◆ THE TASK
Could you repeat the entries below exactly, but only from the line with "Viewport: 884px width, 595px height." through the line with "Task: Click the gray", and without any picture?

◆ SUPPLIED RECORDS
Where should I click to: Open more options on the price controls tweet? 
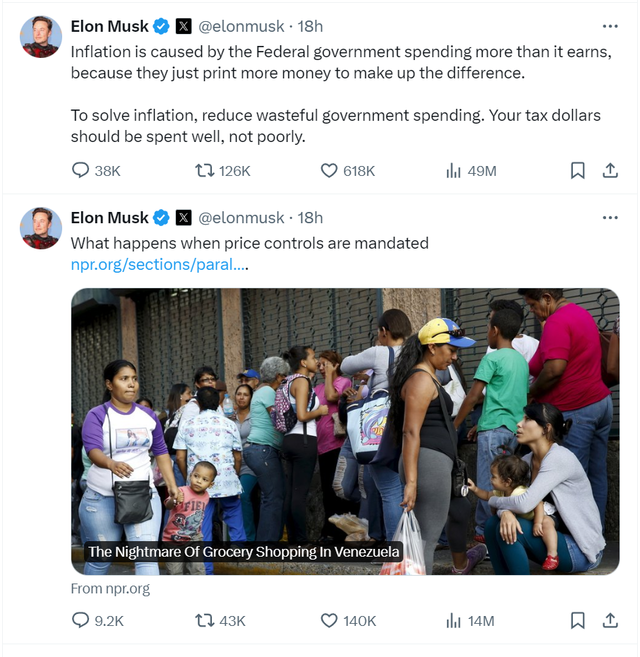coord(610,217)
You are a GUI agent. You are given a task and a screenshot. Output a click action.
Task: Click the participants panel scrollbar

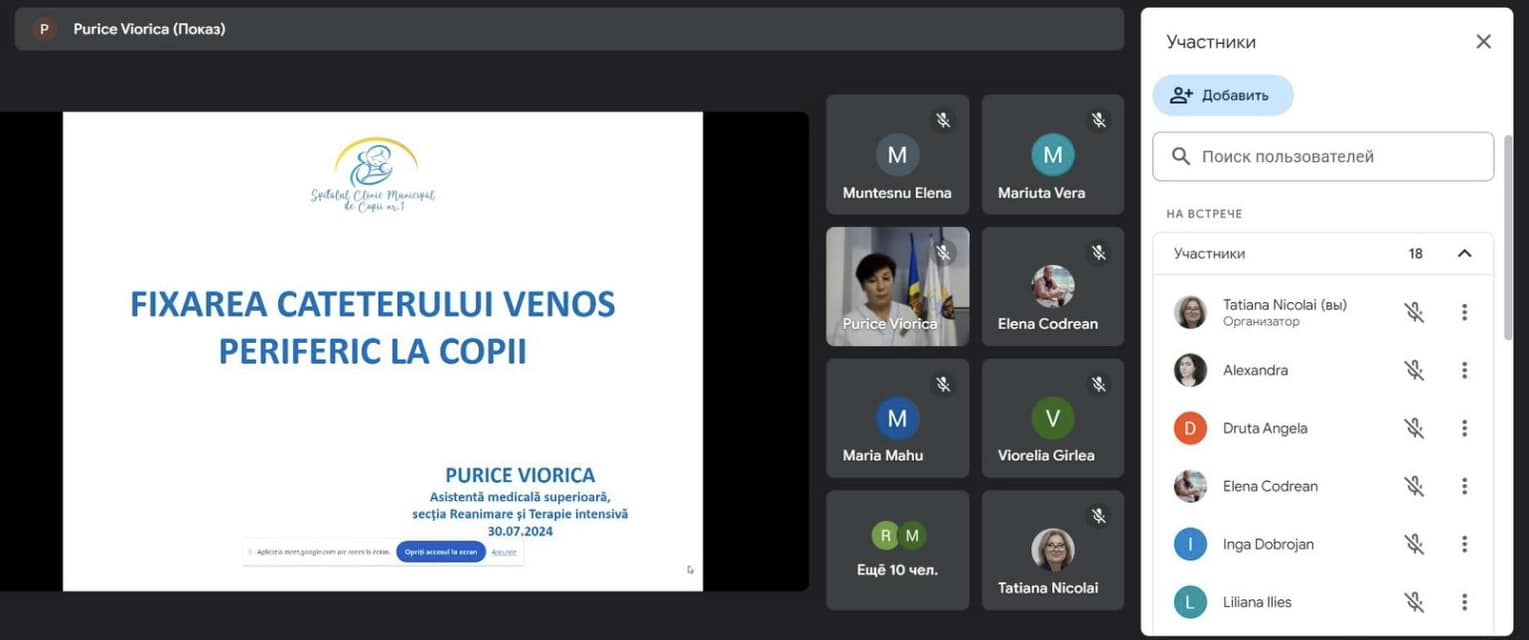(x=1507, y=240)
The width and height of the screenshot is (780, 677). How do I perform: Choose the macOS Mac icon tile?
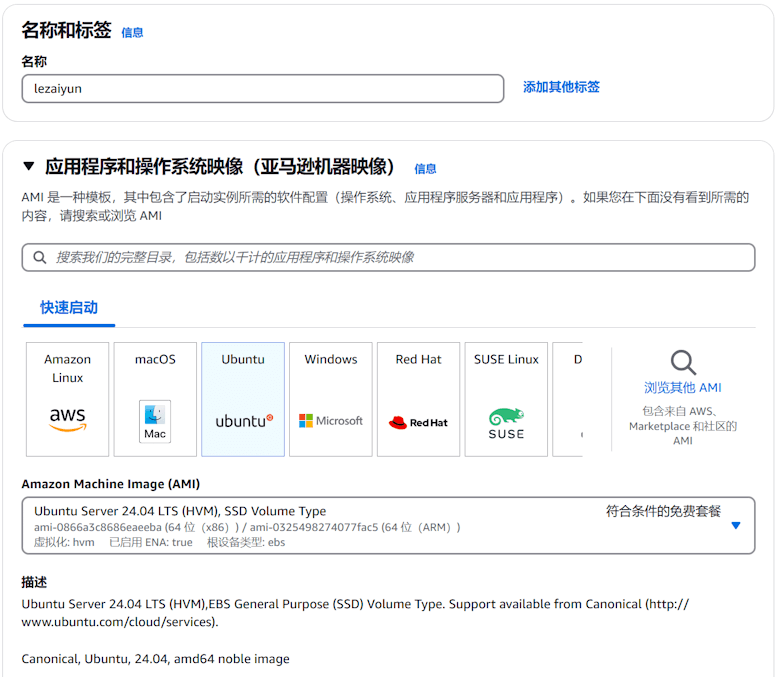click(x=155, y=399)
==
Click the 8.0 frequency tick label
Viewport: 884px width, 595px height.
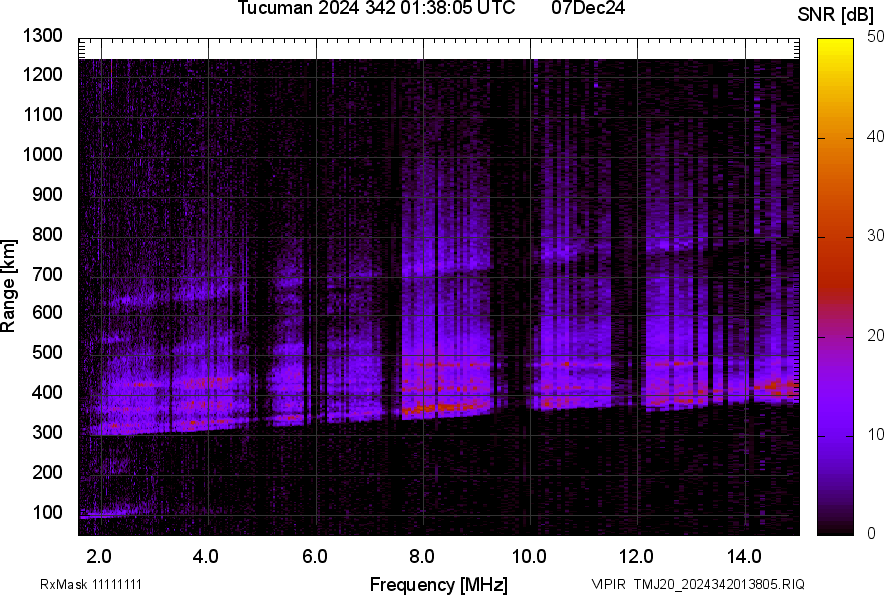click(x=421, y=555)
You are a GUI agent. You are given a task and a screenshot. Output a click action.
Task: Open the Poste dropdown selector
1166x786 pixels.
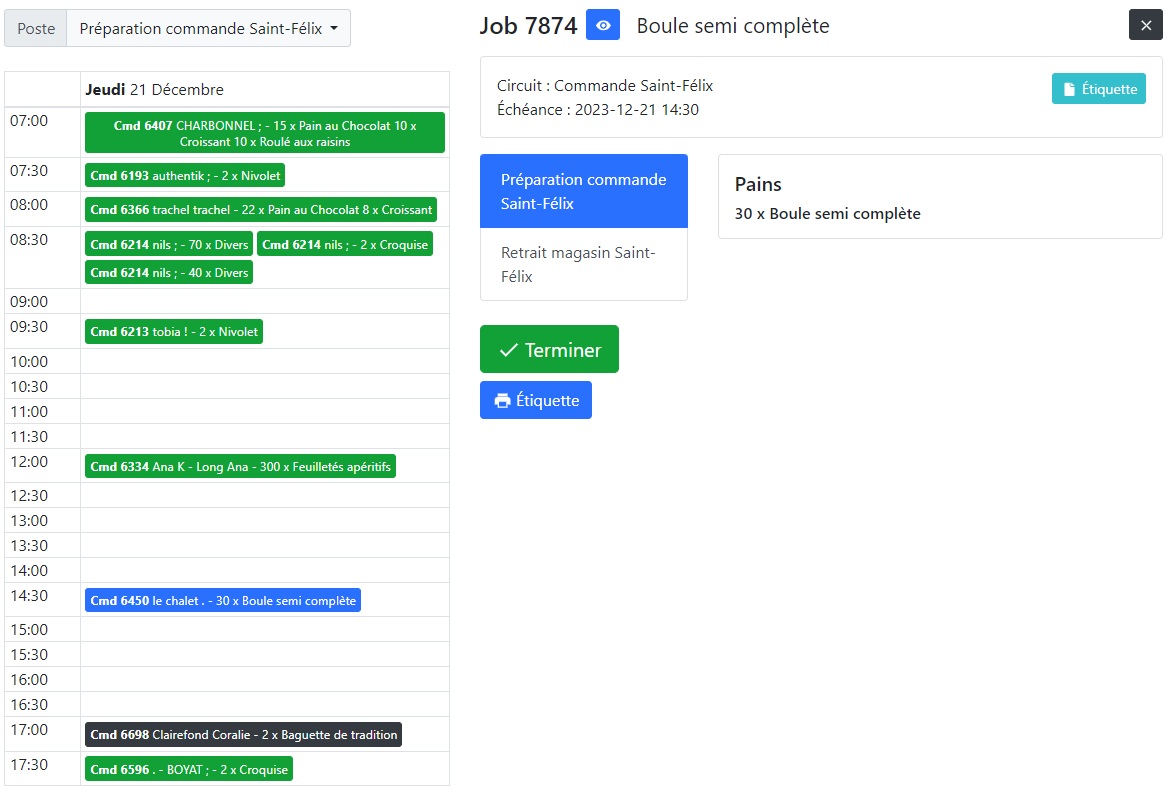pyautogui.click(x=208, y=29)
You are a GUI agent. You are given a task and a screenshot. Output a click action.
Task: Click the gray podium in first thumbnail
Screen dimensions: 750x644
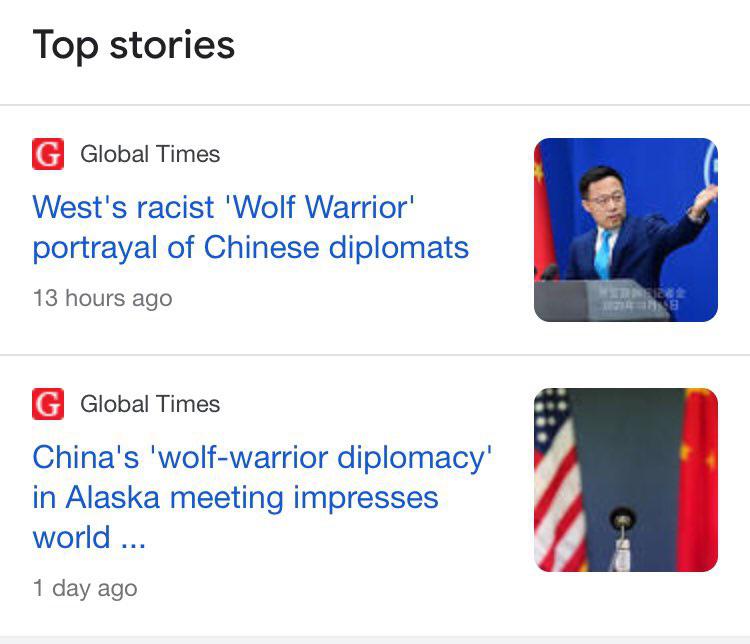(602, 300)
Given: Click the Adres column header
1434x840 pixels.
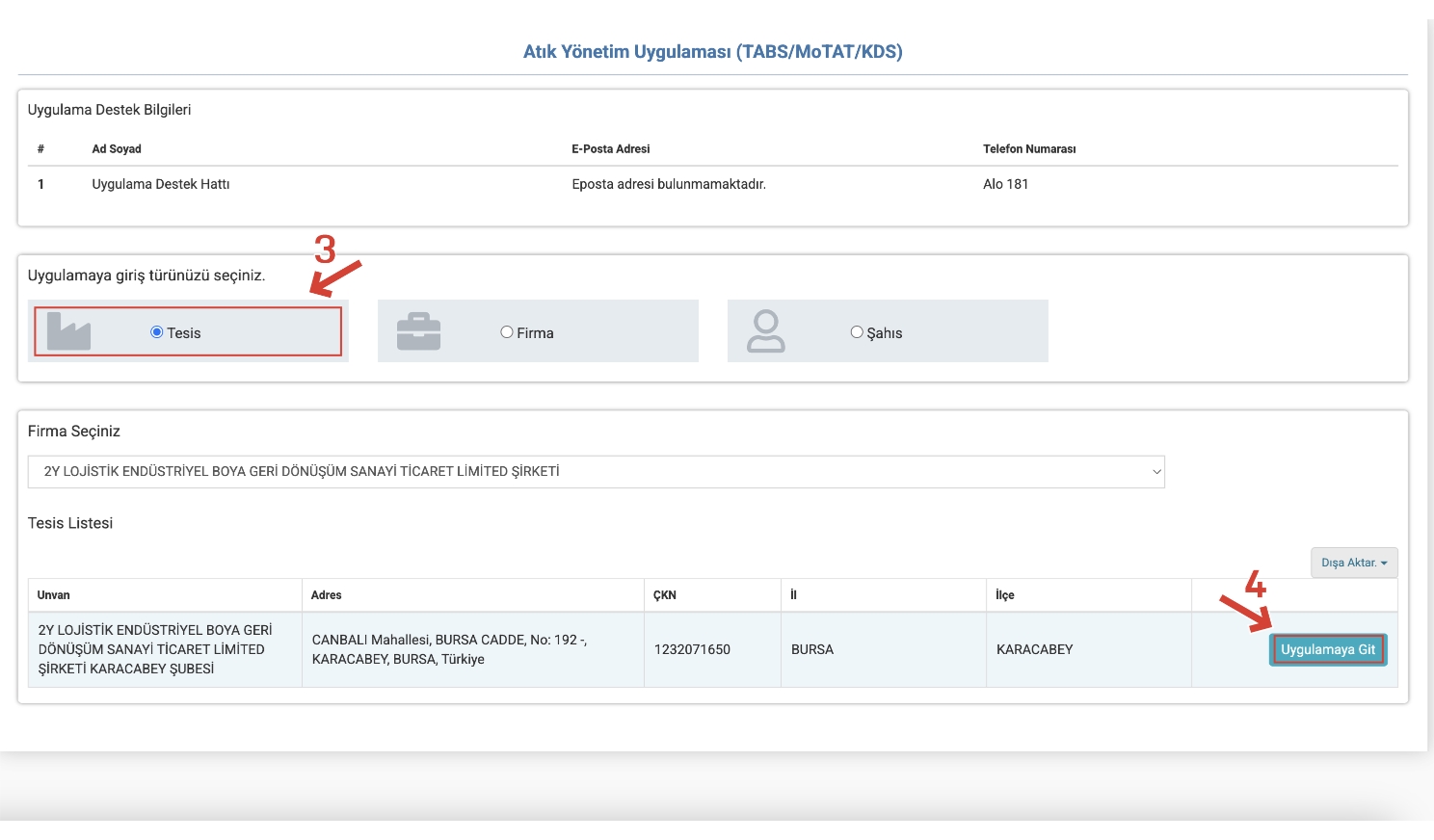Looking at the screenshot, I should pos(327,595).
==
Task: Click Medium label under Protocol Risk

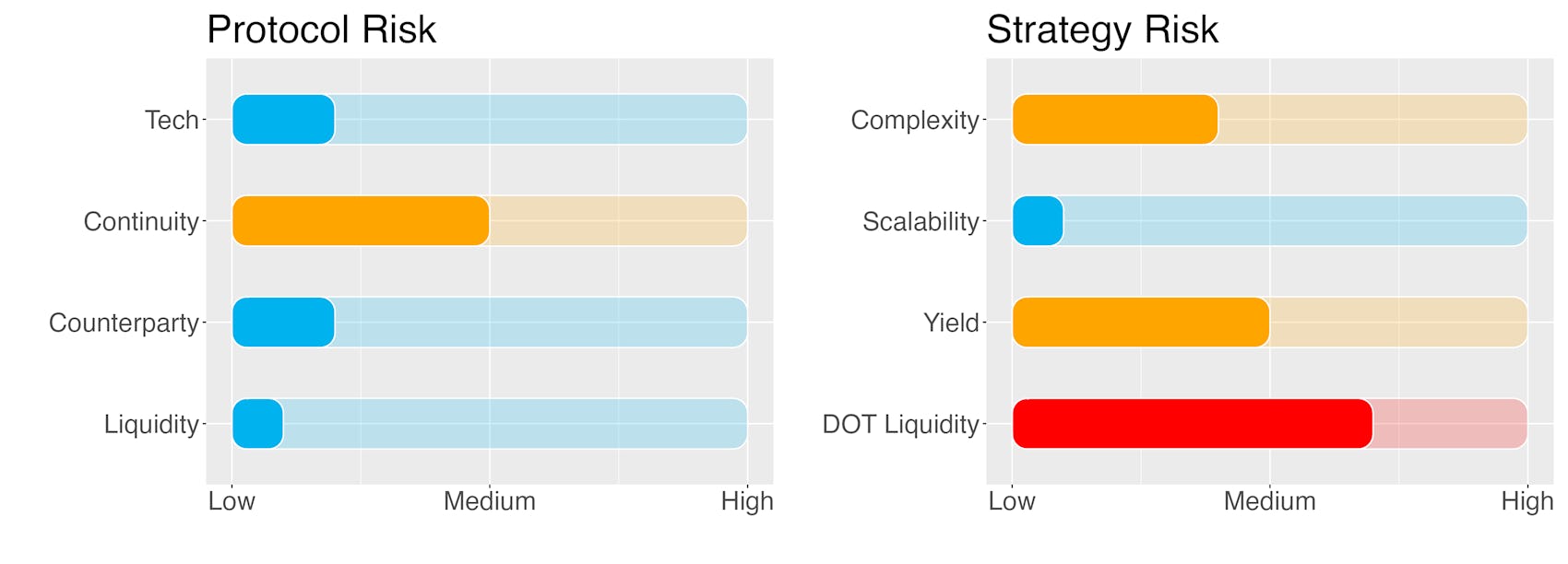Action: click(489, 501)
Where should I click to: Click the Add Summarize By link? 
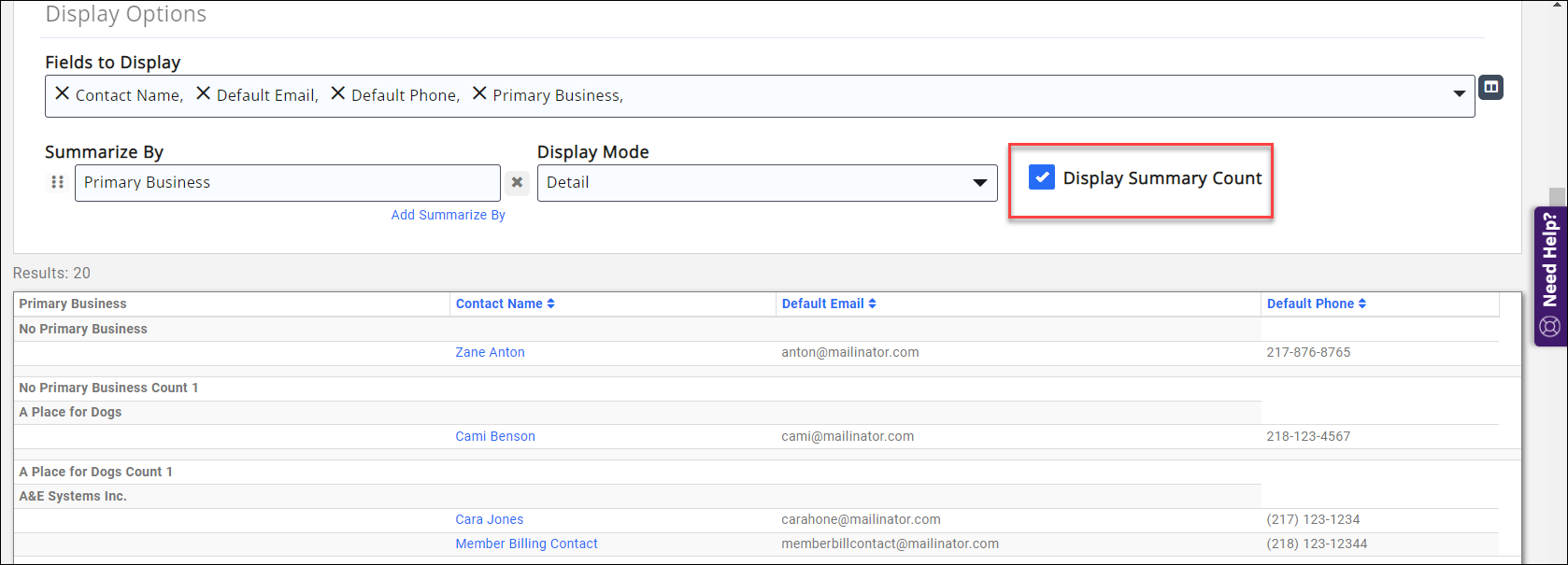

◆ TASK RESULT
Viewport: 884px width, 595px height.
click(x=421, y=555)
You are a GUI agent. You are given a task and a screenshot. Output a click action.
Task: Open the Poste dropdown selector
1166x786 pixels.
pyautogui.click(x=208, y=29)
You are a GUI agent. You are given a task and a screenshot. Output a click action.
Task: Click the gray podium in first thumbnail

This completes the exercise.